Colour dynamics on a fully assembled plate span: matte white (rice), emerald and jade (greens), mahogany and amber (braised meats), crimson (char siu), golden (fried items), and the deepening brown of sauce-soaked rice margins. The visual result is a naturally composed still-life that is both appetising and culturally legible.
5. Detailed Texture & Hue Profiles
5.1 Texture Lexicon
The following texture attributes are used to characterise dishes within the cai fan format:
- Gelatinous: Found in braised pork skin, soft tofu, and steamed egg. A trembling, yielding quality with no resistance.
- Silken: Found in rendered fat layers, well-braised connective tissue. Smooth dissolution on the palate.
- Fibrous: Found in lean pork and chicken thigh. Striated resistance that yields with sustained chewing.
- Crisped: Found in fried skin-on fish, caramelised char siu edges. Audible fracture on first bite.
- Yielding-firm: Found in properly wok-tossed leafy greens. Slight resistance at the stem with immediate give in the leaf.
- Sauced-absorbent: Found in rice beds receiving braising liquid. Gradual textural shift from dry grain to moist, flavoured mass.
5.2 Hue Progression on a Cai Fan Plate
A fully composed cai fan plate undergoes a hue progression as the meal is consumed:
- Arrival: High contrast — bright greens, white rice, defined borders between dishes.
- First bites: Sauces begin migrating. The white rice perimeter nearest braised dishes shifts to amber-gold.
- Mid-meal: Hues unify. The plate takes on a warm, ochre-brown tonality as sauces merge and rice absorbs them.
- Final bites: Near-monochromatic dark amber. The richest, most concentrated flavour zone of the meal.
6. Signature Recipe: Home Cai Fan
6.1 Braised Pork Belly (Lor Bak) — Serves 4
Ingredients
- 500g pork belly, cut into 4cm pieces
- 3 tbsp dark soy sauce
- 2 tbsp light soy sauce
- 1 tbsp oyster sauce
- 1 tbsp Shaoxing rice wine
- 1 tsp five-spice powder
- 2 tsp sugar (palm sugar preferred)
- 4 cloves garlic, crushed
- 2 cups water or pork stock
- 2 hard-boiled eggs, peeled (optional)
- 1 tbsp cooking oil
Method
- Blanch pork belly pieces in boiling water for 5 minutes. Drain and pat dry. This removes impurities and tightens the skin.

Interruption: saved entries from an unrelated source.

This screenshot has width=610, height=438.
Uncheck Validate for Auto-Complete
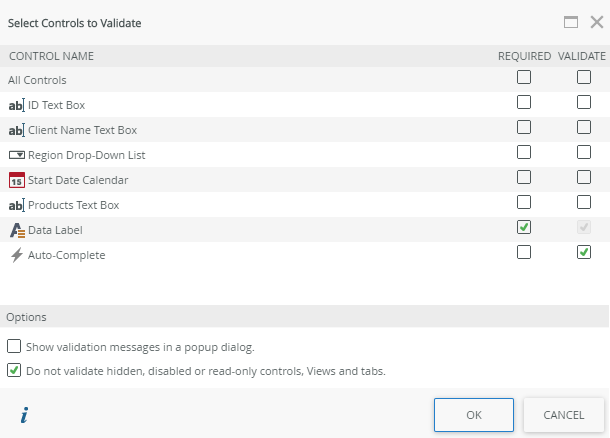click(584, 252)
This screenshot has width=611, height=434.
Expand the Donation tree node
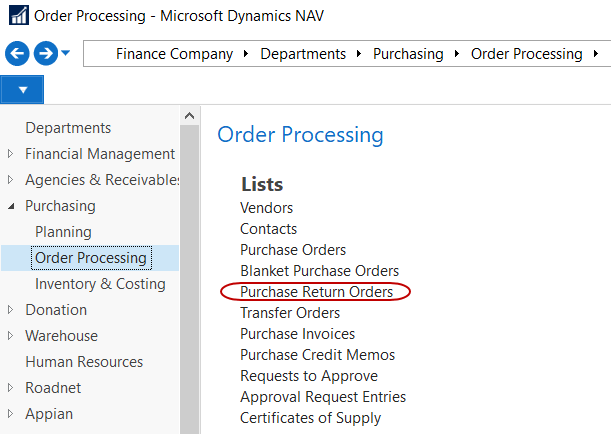(x=11, y=310)
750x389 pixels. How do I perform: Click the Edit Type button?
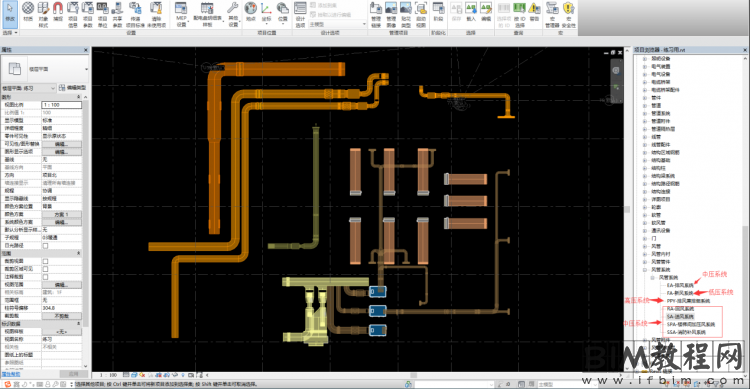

- Heat oil in a claypot or heavy-based pot over medium-high heat. Sear pork pieces until golden-brown on all sides — approximately 3 minutes per side. This Maillard reaction develops the foundational flavour of the braise.
- Add crushed garlic and stir for 30 seconds until fragrant. Add five-spice powder and stir to coat.
- Combine dark soy, light soy, oyster sauce, Shaoxing wine, and sugar. Pour over pork. Stir to coat all pieces evenly.
- Add water or stock. The liquid should reach two-thirds up the pork. Bring to a boil, then reduce to a gentle simmer.
- Add peeled hard-boiled eggs if using. Cover and braise on low heat for 45-60 minutes, turning pieces every 20 minutes.
- Uncover and increase heat to medium for the final 10 minutes to reduce the braising liquid to a thick, lacquered glaze.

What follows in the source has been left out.